From a venture that started out in his home kitchen, eight years later Sithole's Bakers Creationz business has grown to employ 40 staff and supply the supermarket giant with more than 12,000 snowball products each week.
Sithole loved eating cake so much that, in his late 20s, he started making recipes off the back of flour packets, progressing to trying recipes off the internet which he adjusted to his preferences. “As it turns out, quite a few people liked my preferences and I realised there was a demand,” the 43-year-old father of two said. “When we had a family gathering or traditional ceremony, people would say they were not buying cakes from a shop, as mine were better. People asked me where I had bought my cakes.”
He quit his job as a marketing manager at the end of 2012 to start Baker Creationz, but the expected funding did not materialise. “In 2014, I gave up my dream of starting in a business facility and started trading from my home kitchen, convinced that my business plan would work out in the end.”
Bakers Creationz initially supplied local schools with cakes, muffins and cupcakes, paying schoolchildren commission for selling them. “Orders started pouring in and I was able to move to a larger kitchen later that year. I started saving the funds I was making to buy equipment from other bakeries which were closing down.”

Exercises -
A. According to the bakery passage, how many snowball products does Bakers Creationz supply to the supermarket each week?
B. Please copy out the part of the bakery passage that opens with the words containing "From a venture" and closes with "products each week.".
The records have nothing to do with the bakery passage.

Data -
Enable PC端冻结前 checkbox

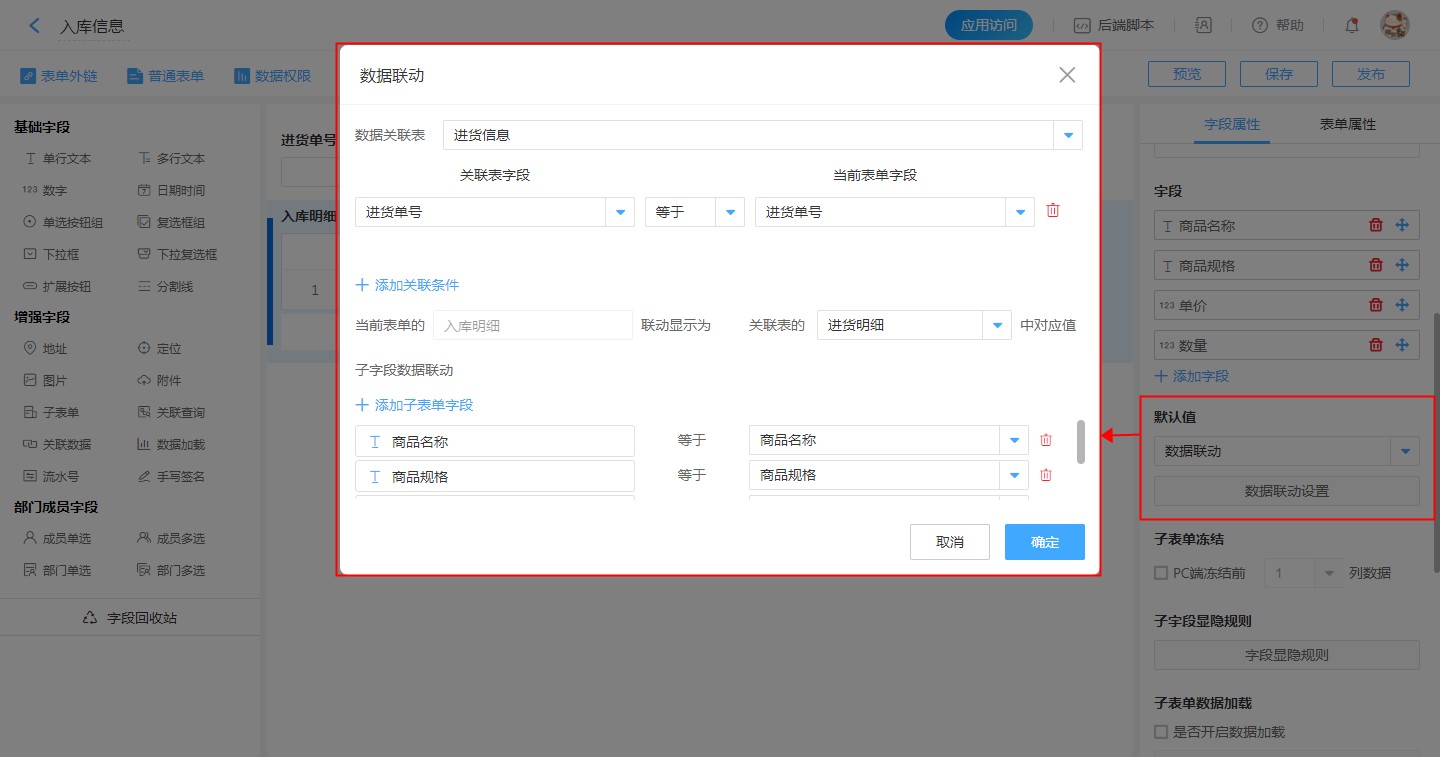coord(1161,573)
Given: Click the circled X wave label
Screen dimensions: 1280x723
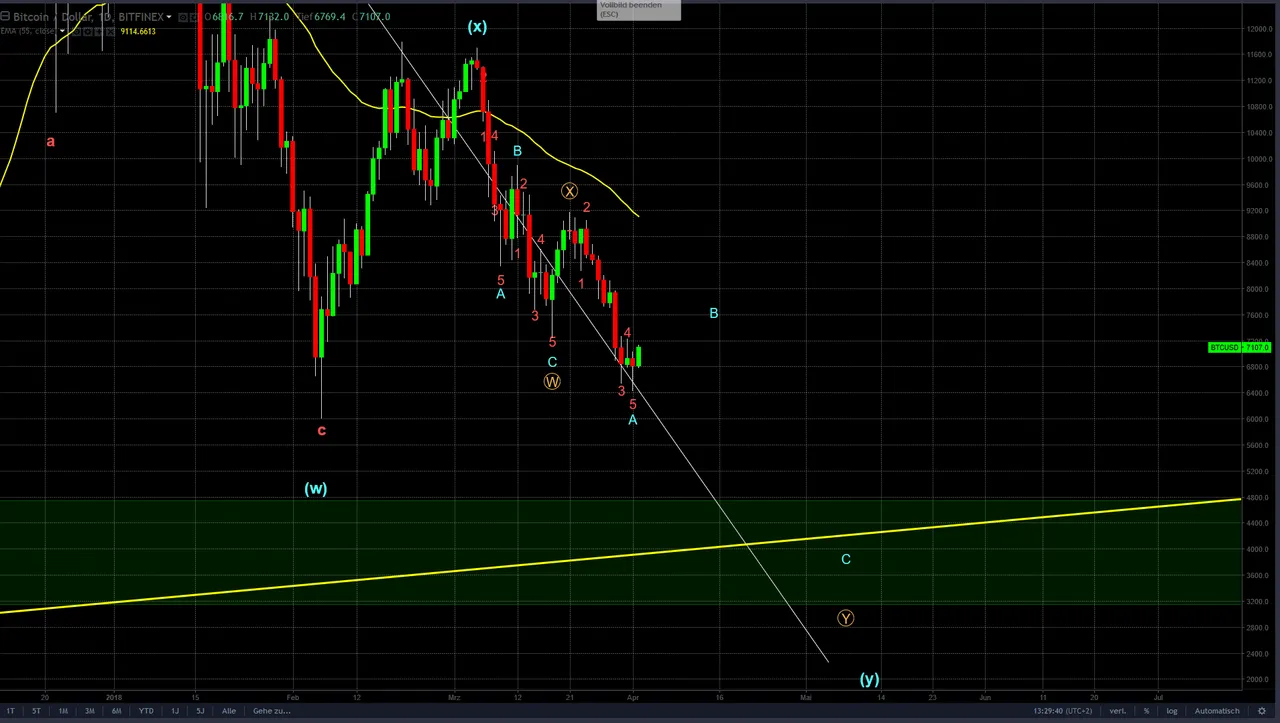Looking at the screenshot, I should (569, 191).
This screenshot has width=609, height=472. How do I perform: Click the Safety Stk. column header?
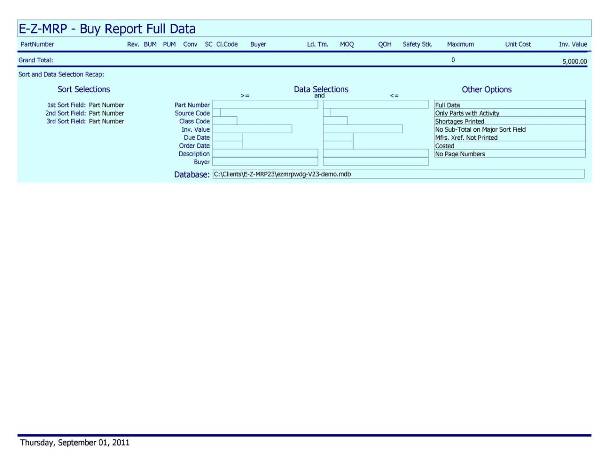pos(417,44)
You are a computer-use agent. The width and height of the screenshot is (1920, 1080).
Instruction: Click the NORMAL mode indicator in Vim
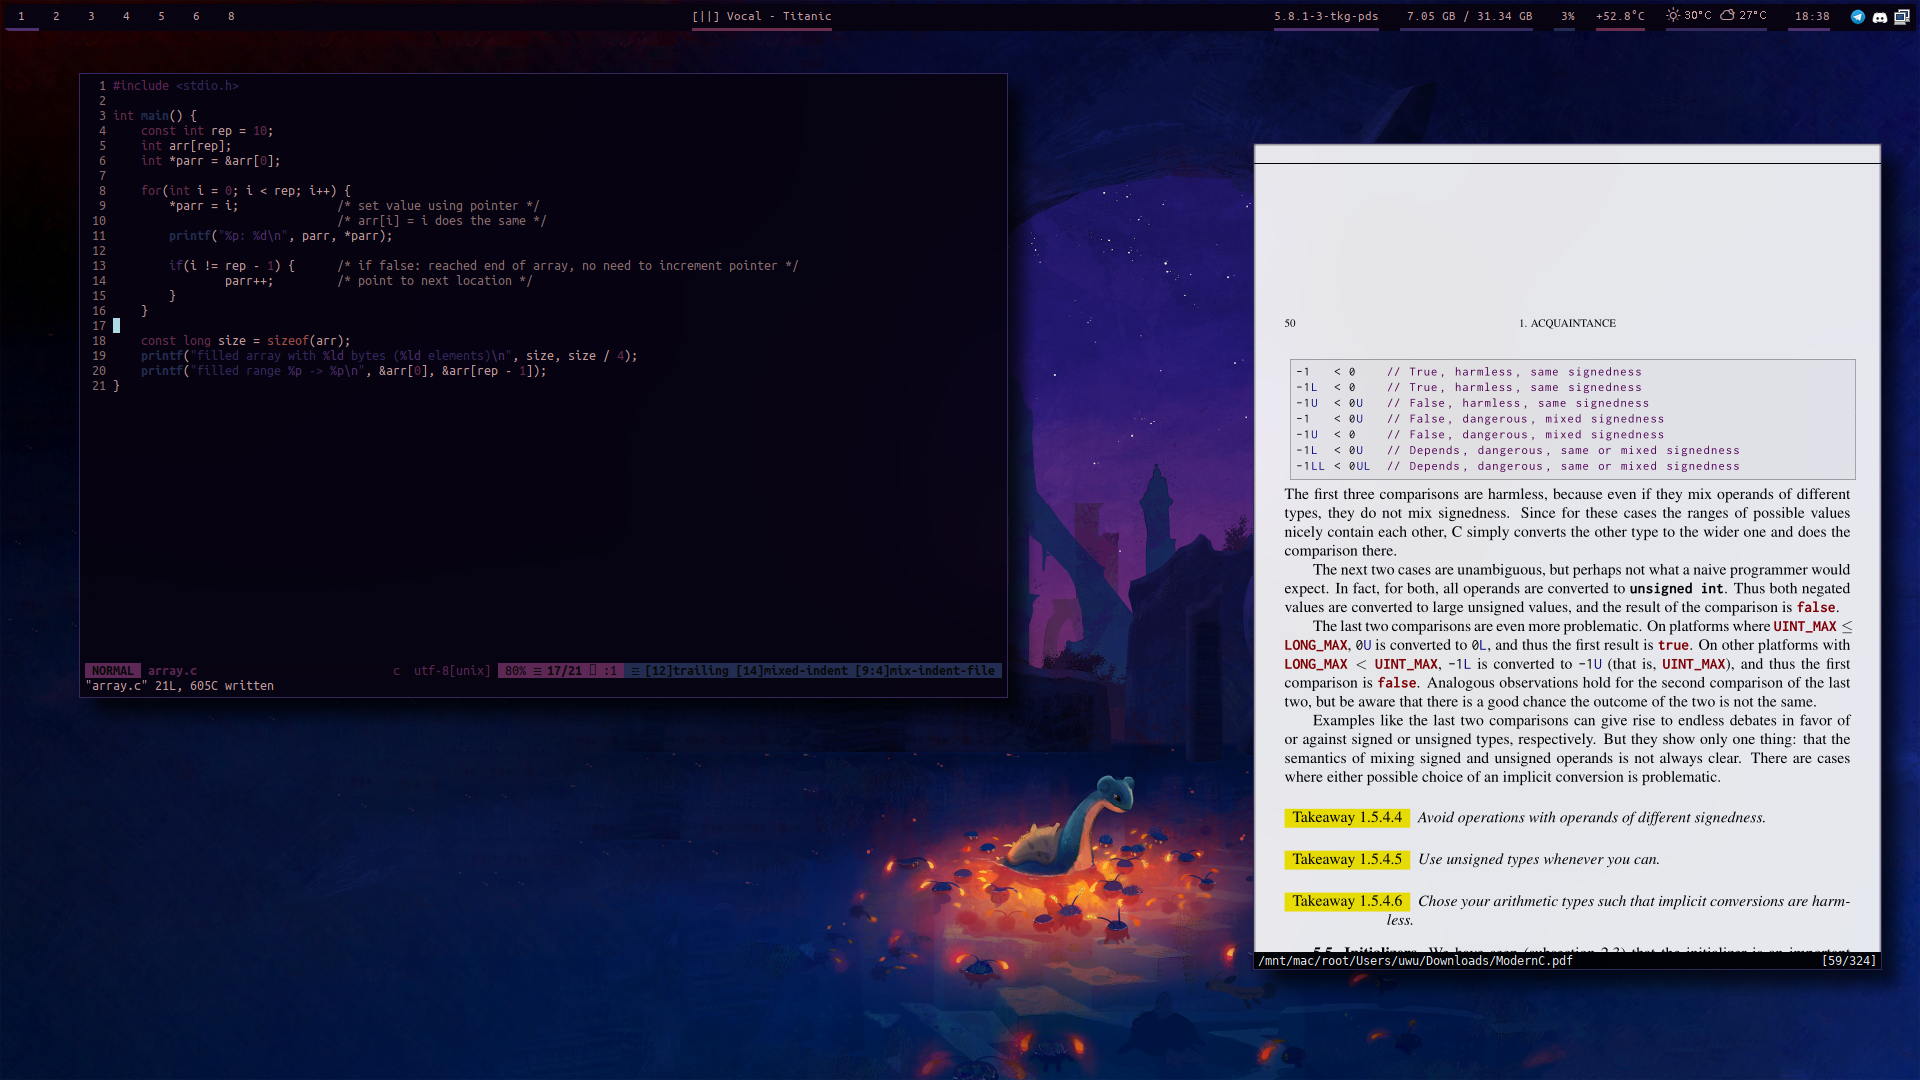click(x=112, y=671)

Expected responses -
A. More than 12,000 snowball products each week.

B.
From a venture that started out in his home kitchen, eight years later Sithole's Bakers Creationz business has grown to employ 40 staff and supply the supermarket giant with more than 12,000 snowball products each week.